MIT’s Tiny Chip Lets Mini Robots Map 3D Spaces on 6 mW

A new chip from MIT lets miniature robots and low-power devices construct detailed 3D maps of their surroundings in real time while consuming roughly the energy of a single LED light — a breakthrough that could reshape robotics, augmented reality and beyond.

Researchers at MIT have developed a specialized chip that allows small autonomous robots and battery-constrained devices to build accurate, real-time 3D maps of their surroundings while consuming only about 6 milliwatts of power — roughly what it takes to light a single LED. The chip, called Gleanmer, was recently presented at the IEEE Very Large-Scale Integrated Circuits Symposium and could open new frontiers in robotics, augmented reality and autonomous navigation.

Why This Chip Is Different

Building a 3D map of an environment in real time is computationally expensive work. Traditional approaches require a robot to store full camera images in memory and process every three-dimensional pixel — known as a voxel — multiple times. For small, battery-powered devices like tiny drones or lightweight AR headsets, that kind of energy and memory demand has historically been a dealbreaker.

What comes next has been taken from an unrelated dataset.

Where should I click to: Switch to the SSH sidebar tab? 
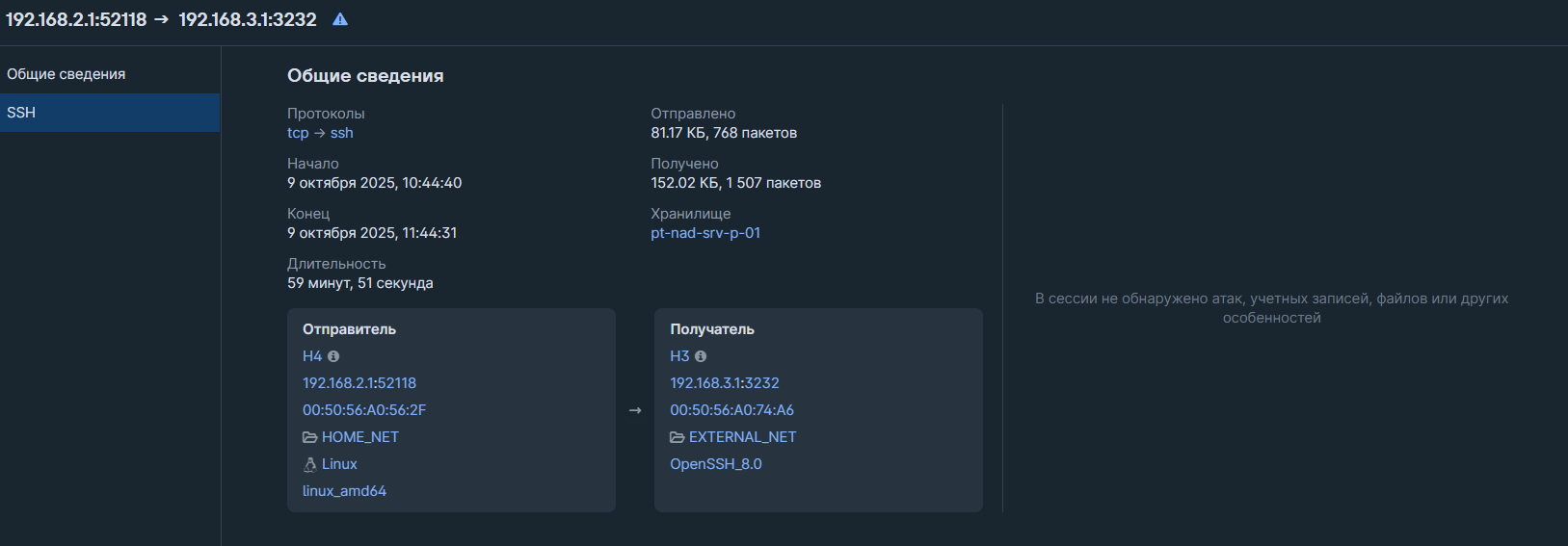21,113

The MIT team tackled this challenge by rethinking both the algorithm and the hardware at the same time — a strategy known as co-design. Instead of relying on rigid cube-shaped voxels, Gleanmer uses flexible, blob-shaped mathematical constructs called Gaussians, or ellipsoids, to represent obstacles in a robot’s environment. Because ellipsoids can stretch and curve to match the shape of real-world objects, a single Gaussian can capture a region that would otherwise require dozens of voxels, dramatically shrinking the size of the resulting map.

Senior author Vivienne Sze, a professor in the Department of Electrical Engineering and Computer Science (EECS) and a member of MIT’s Research Laboratory of Electronics, described the approach as a model for future chip development.

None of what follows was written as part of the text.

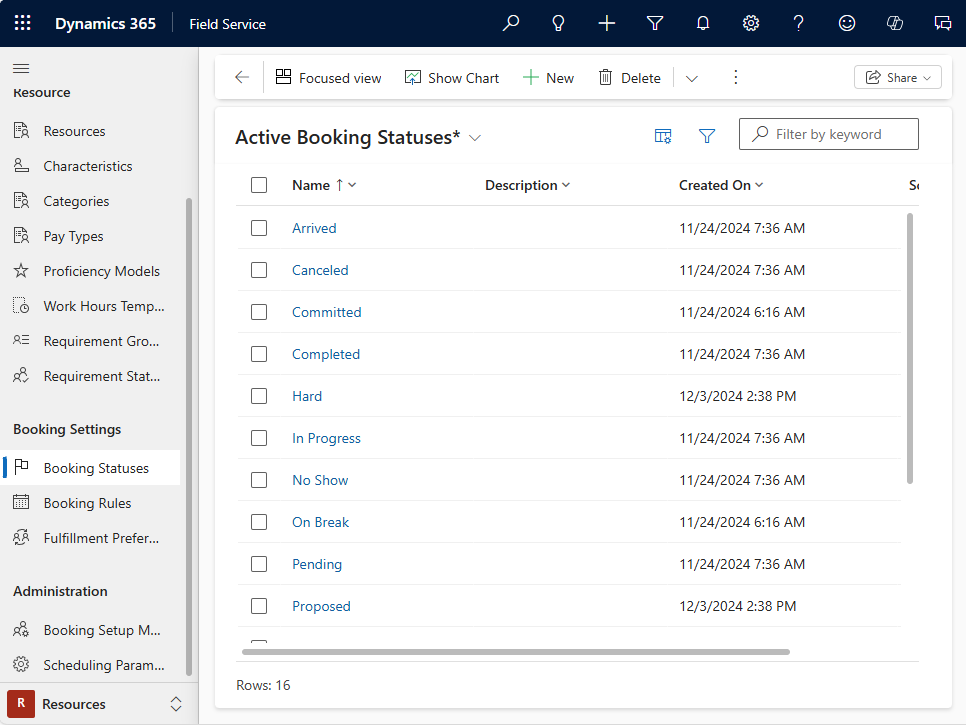Expand the Active Booking Statuses view selector
The height and width of the screenshot is (725, 966).
pyautogui.click(x=474, y=138)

“This paper showcases a key example of how you can leverage co-design of the algorithm and hardware to really push energy efficiency. While there has been a lot of work looking into compact 3D maps, what stands out about this work is that it also ensures that the process to generate those maps is as efficient as possible. Our chip allows you to store very large maps in a very small space, and do it in a very energy efficient manner,” Sze said in a news release.

How the Algorithm Works

One of the key innovations behind Gleanmer is a single-pass image processing technique. Conventional systems must load and process each depth image multiple times to properly shape the Gaussians. The MIT approach instead assumes that adjacent pixels belong to the same Gaussian cluster, meaning the chip only has to compare each pixel to its immediate neighbors rather than to every other pixel in the frame. Once that single pass is complete, the image can be discarded — the chip never has to hold an entire image in memory at once.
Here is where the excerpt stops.